Joseph Hofstetter: Je suis convaincu que nous devrons adapter l’offre en permanence. C’est ce que vous avez fait. Autrefois, l’ASP exploitait ses propres cars. Vous avez désormais confié cette tâche à des spécialistes. Et il y aura d’autres ajustements, dans l’ensemble du groupe. En voici un exemple: aujourd’hui, les moyens auxiliaires fournis par l’AI aux paralysés médullaires sont insuffisants. La fondation en finance une grande partie, sinon ces personnes passeraient entre toutes les mailles du filet. Dès qu’il y aura une amélioration de l’aide gouvernementale dans ce domaine, nous nous retirerons. Il faut une perpétuelle évolution. Il est difficile de prédire si toutes les organisations que nous avons aujourd’hui au sein du groupe seront nécessaires sous cette forme à l’avenir. Par le passé, des organisations ont toujours été ajoutées alors que d’autres disparaissaient.

Qu’attendez-vous chacun de l’autre organisation?

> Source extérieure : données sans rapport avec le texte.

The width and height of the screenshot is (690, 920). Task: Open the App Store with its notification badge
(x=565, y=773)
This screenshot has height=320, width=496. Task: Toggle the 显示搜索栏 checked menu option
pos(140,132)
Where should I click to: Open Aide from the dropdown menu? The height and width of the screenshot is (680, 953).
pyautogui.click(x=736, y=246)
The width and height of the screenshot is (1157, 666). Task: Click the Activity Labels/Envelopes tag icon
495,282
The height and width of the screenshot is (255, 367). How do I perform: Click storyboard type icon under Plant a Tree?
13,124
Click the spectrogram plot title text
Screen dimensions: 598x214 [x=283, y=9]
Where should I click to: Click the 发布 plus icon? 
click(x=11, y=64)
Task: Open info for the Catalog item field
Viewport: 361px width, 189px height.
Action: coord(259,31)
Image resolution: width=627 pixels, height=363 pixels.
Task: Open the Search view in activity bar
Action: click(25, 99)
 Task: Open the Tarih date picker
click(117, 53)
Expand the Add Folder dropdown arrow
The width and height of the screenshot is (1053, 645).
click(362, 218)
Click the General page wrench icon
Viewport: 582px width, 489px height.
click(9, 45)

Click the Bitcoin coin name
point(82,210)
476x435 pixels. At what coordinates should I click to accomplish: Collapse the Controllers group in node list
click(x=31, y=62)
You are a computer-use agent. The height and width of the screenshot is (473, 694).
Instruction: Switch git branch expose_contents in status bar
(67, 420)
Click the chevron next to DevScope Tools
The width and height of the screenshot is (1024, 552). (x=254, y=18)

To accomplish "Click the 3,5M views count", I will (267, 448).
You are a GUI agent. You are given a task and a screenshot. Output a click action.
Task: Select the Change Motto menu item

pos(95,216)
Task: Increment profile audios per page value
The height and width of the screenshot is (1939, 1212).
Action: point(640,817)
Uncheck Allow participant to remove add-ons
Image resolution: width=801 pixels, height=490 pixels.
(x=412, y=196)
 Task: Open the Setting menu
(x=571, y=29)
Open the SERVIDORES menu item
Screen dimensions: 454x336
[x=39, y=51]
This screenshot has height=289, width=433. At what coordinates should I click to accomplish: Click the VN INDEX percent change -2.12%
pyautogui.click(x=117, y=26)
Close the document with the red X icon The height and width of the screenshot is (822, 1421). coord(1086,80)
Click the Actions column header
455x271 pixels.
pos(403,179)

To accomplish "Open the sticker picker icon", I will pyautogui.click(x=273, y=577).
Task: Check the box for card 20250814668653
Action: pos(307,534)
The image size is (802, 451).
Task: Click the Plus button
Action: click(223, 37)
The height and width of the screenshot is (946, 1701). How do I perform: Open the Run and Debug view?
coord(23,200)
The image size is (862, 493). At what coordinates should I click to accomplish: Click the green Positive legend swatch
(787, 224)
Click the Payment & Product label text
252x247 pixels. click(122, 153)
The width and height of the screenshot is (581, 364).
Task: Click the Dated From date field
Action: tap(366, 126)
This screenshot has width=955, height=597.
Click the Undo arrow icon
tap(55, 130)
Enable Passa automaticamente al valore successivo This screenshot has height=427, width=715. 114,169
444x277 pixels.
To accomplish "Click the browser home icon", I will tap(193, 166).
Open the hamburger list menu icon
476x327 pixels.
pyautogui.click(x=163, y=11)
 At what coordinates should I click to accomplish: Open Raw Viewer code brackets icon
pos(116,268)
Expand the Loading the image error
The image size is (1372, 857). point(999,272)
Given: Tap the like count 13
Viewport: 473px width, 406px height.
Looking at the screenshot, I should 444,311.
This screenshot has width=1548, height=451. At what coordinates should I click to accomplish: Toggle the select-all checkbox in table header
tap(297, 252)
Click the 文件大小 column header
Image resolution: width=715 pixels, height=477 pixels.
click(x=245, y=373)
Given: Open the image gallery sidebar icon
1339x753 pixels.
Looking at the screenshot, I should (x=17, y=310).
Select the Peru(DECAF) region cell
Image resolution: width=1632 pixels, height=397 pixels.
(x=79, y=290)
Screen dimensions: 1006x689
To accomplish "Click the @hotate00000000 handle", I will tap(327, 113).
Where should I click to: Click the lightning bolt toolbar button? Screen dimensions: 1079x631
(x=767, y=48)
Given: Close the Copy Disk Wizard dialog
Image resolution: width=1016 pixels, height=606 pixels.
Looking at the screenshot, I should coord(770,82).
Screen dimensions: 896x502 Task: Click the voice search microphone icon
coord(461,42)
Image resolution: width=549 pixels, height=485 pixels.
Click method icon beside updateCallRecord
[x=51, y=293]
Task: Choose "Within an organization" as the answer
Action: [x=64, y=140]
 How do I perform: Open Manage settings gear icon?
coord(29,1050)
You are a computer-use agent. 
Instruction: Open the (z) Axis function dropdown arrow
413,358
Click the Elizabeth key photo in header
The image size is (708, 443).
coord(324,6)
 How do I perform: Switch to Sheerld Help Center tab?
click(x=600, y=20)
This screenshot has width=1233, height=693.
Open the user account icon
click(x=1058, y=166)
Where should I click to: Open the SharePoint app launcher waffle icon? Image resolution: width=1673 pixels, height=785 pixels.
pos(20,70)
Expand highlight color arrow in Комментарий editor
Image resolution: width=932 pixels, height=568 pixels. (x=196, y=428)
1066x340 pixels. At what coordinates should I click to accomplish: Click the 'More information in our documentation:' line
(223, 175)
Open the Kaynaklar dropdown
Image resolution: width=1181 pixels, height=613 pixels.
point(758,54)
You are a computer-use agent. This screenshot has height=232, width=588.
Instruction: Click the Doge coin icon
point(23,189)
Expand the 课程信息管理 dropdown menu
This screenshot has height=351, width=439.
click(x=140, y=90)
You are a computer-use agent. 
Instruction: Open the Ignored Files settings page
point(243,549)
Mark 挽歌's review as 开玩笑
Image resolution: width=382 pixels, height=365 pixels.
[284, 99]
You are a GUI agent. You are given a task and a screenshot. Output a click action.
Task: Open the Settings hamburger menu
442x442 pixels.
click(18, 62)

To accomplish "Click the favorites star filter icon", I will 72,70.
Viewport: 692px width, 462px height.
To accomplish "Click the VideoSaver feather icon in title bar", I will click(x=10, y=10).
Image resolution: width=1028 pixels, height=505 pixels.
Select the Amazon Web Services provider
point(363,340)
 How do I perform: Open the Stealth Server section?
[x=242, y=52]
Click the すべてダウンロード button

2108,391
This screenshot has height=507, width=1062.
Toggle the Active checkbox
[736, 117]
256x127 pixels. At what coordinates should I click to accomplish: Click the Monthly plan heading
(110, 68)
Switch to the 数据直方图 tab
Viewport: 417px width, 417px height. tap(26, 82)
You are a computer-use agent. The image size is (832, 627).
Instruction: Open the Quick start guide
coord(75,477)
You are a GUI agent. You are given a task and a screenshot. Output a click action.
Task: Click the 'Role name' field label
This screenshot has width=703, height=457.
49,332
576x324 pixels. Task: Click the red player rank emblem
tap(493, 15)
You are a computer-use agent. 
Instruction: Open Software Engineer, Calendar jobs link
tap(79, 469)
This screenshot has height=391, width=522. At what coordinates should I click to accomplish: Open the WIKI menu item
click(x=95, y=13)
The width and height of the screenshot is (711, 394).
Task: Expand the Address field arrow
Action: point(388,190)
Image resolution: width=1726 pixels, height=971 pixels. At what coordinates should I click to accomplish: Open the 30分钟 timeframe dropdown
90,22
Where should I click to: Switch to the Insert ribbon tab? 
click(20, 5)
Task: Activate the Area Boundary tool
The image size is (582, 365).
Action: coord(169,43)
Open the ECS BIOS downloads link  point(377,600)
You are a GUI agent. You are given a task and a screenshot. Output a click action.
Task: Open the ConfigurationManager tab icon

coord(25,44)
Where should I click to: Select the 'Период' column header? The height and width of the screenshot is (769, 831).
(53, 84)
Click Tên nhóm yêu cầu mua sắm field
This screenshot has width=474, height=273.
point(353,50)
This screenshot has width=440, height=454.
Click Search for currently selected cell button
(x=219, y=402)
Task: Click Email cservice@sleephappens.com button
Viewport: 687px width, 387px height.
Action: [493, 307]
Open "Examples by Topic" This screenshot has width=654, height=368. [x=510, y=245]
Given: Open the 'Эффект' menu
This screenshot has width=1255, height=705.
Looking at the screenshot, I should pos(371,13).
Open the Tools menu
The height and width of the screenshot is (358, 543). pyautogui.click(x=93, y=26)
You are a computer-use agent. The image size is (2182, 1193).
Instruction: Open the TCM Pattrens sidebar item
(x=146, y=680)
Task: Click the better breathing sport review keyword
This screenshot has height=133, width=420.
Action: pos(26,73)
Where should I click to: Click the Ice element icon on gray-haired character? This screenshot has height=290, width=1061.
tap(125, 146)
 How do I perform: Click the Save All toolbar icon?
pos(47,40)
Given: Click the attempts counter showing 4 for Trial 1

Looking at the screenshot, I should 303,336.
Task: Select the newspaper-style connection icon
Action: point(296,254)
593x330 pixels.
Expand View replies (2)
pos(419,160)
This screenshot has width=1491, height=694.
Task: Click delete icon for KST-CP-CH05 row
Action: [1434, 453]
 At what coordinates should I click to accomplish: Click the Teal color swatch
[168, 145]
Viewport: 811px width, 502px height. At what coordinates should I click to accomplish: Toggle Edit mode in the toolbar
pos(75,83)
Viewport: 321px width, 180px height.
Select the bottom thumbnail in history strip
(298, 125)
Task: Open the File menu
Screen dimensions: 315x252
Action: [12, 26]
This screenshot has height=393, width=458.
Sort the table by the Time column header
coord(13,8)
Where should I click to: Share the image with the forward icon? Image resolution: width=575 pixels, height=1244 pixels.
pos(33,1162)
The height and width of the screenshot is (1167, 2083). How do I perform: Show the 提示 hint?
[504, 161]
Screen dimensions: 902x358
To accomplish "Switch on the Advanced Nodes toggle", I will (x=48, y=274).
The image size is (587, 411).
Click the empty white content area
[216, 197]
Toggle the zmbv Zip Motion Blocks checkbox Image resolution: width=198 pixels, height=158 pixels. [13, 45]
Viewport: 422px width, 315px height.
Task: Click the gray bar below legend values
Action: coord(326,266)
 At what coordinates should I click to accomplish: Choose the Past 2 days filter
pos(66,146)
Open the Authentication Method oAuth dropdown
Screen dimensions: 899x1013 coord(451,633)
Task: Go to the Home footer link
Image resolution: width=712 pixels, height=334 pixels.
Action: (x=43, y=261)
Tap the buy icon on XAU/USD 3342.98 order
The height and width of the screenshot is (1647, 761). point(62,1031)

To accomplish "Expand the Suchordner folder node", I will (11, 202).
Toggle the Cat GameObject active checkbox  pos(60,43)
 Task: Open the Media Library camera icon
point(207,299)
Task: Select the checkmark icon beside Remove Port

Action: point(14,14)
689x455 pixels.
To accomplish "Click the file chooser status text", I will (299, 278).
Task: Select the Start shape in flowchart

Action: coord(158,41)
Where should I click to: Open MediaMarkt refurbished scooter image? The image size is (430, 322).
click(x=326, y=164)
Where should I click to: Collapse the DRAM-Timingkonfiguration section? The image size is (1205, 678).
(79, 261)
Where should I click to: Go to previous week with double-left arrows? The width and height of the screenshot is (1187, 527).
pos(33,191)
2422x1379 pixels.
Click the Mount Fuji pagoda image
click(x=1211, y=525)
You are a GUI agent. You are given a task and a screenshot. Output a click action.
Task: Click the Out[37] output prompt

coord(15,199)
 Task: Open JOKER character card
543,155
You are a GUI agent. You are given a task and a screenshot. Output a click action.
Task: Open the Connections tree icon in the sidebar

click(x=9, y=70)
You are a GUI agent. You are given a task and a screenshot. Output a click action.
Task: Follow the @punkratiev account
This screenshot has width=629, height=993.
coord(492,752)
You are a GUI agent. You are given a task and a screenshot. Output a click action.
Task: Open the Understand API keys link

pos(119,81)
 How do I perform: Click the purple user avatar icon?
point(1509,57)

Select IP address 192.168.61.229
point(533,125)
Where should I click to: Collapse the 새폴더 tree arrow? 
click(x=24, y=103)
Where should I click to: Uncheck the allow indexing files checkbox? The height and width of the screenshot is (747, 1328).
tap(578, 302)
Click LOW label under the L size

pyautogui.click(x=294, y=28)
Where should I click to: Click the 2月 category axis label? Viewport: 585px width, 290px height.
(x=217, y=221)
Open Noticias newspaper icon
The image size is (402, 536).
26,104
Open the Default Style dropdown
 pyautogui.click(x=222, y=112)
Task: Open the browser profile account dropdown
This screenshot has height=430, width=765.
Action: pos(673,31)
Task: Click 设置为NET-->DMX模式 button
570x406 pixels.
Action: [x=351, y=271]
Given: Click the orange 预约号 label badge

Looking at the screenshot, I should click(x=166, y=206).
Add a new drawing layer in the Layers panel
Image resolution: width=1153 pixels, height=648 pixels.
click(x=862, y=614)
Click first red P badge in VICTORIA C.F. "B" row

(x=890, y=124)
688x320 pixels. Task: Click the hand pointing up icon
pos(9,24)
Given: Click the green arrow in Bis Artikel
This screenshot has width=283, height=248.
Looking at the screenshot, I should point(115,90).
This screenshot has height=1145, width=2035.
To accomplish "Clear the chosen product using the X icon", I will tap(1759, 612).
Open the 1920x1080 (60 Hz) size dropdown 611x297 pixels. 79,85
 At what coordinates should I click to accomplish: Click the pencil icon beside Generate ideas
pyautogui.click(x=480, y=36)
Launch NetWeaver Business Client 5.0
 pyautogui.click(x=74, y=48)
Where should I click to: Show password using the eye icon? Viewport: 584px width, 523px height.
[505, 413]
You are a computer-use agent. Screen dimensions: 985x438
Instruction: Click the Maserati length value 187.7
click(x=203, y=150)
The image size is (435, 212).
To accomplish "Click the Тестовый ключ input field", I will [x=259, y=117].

Laurent Prince: Voilà une question à laquelle je serais heureux que Joseph réponde en premier (rires). Joseph Hofstetter: J’attends de vous que vous représentiez les paralysés médullaires en Suisse. Et quant à notre collaboration, je souhaite que nous puissions travailler ensemble avec la même ouverture d’esprit dont tu as fait preuve quand tu as pris tes fonctions de directeur de l’ASP début août. Ce qui compte pour moi, c’est la volonté de continuer à développer et à changer l’organisation. C’est ce que j’attends, non seulement de l’ASP, mais de toutes les sociétés du groupe. Et maintenant, tu peux placer ta requête pour des fonds supplémentaires (rires). Laurent Prince: Non, je ne vais pas le faire maintenant. Mais tu as cité tous les points qui me tiennent à cœur: ouverture, collaboration et négociation d’une position commune. Je tiens à vous remercier sincèrement pour l’accueil chaleureux que j’ai reçu. En même temps, j’attends de vous, en tant que bailleur de fonds, que vous reconnaissiez notre importance, celle de la voix de nos membres, afin que nous ne passions pas pour des quémandeurs. J’aimerais que la puissance du grand paquebot nous entraîne dans son sillage, pour reprendre l’image du début, même si cette comparaison ne me plaît pas trop. Joseph Hofstetter: Et, comme tu l’as dit à juste titre, cela ne peut se faire qu’ensemble. Il nous faut l’aide de tous au sein du groupe et c’est pourquoi la fondation, plus que le capitaine, en est plutôt le moteur. Nous devons fonctionner ensemble et je pense que c’est ce que nous faisons.